(TASK PROMPT): Below are some records. Quote exactly the lines from the one that contains "The image size is (1568, 381)." through the last, both included, and leave out the pictures.

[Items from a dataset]
◇ ◇ ◇ ◇
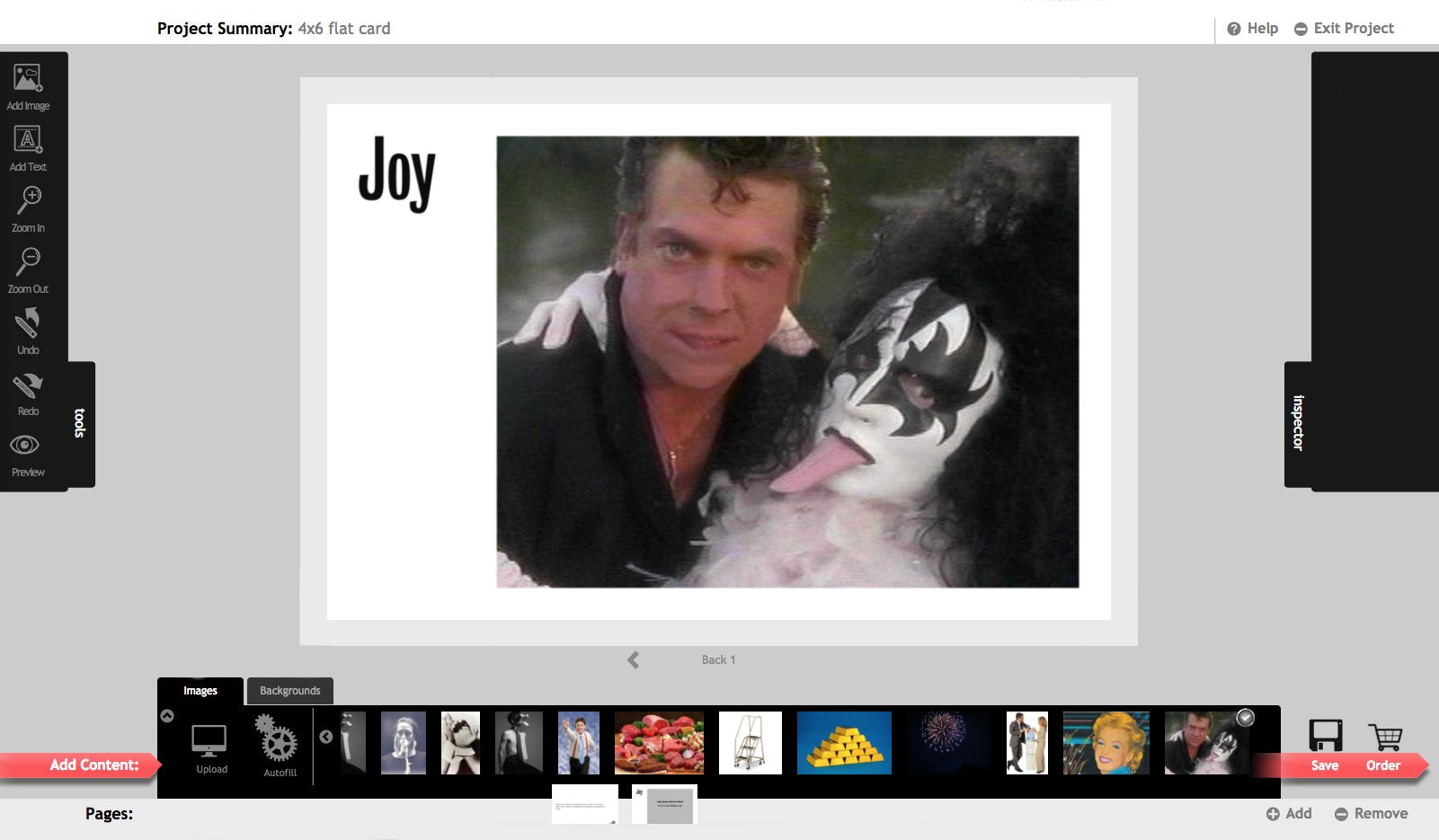The width and height of the screenshot is (1439, 840).
Task: Click the Upload monitor icon
Action: pos(209,741)
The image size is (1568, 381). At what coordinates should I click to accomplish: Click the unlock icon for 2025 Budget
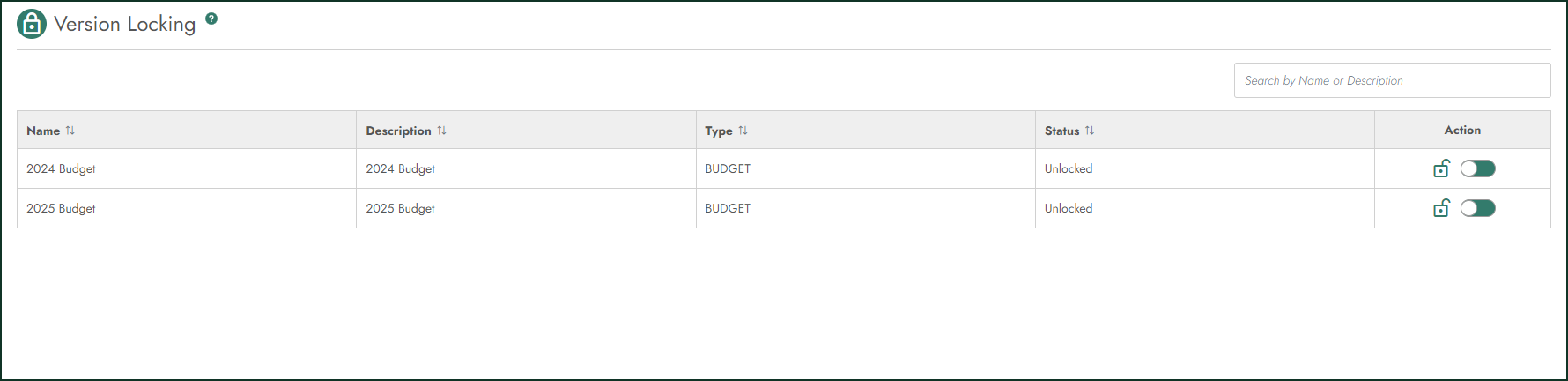coord(1441,207)
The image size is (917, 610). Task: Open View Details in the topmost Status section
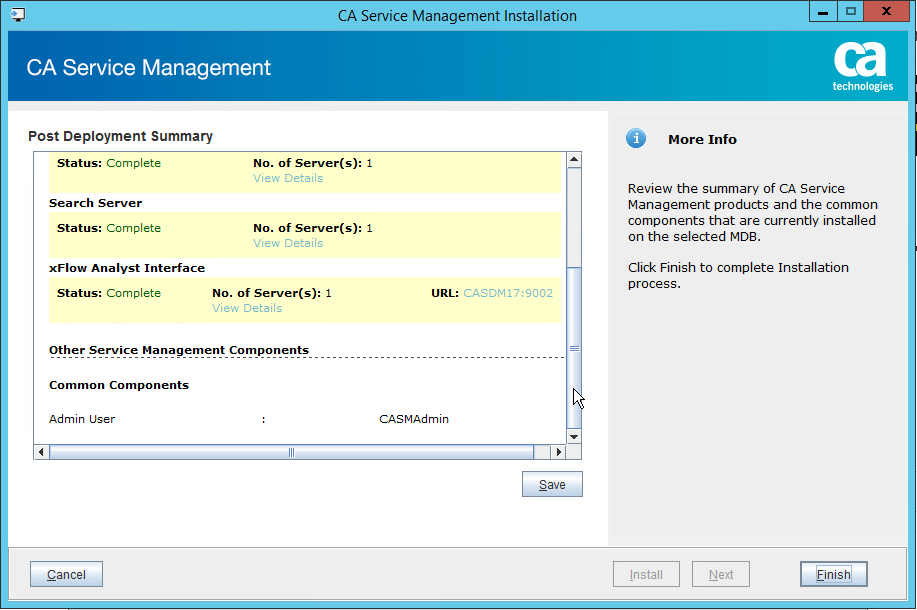click(x=287, y=177)
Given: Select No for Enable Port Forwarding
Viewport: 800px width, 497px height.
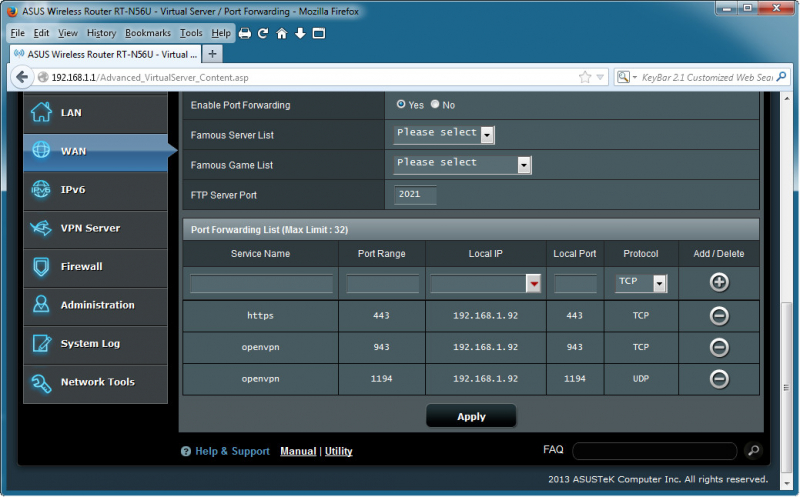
◇ ◇ ◇ ◇
(WRITTEN ANSWER):
The image size is (1568, 381). At what coordinates should I click to accomplish: Click the unlock icon for 2025 Budget
coord(1441,207)
The image size is (917, 610). Task: Open View Details in the topmost Status section
click(x=287, y=177)
Given: Select No for Enable Port Forwarding
Viewport: 800px width, 497px height.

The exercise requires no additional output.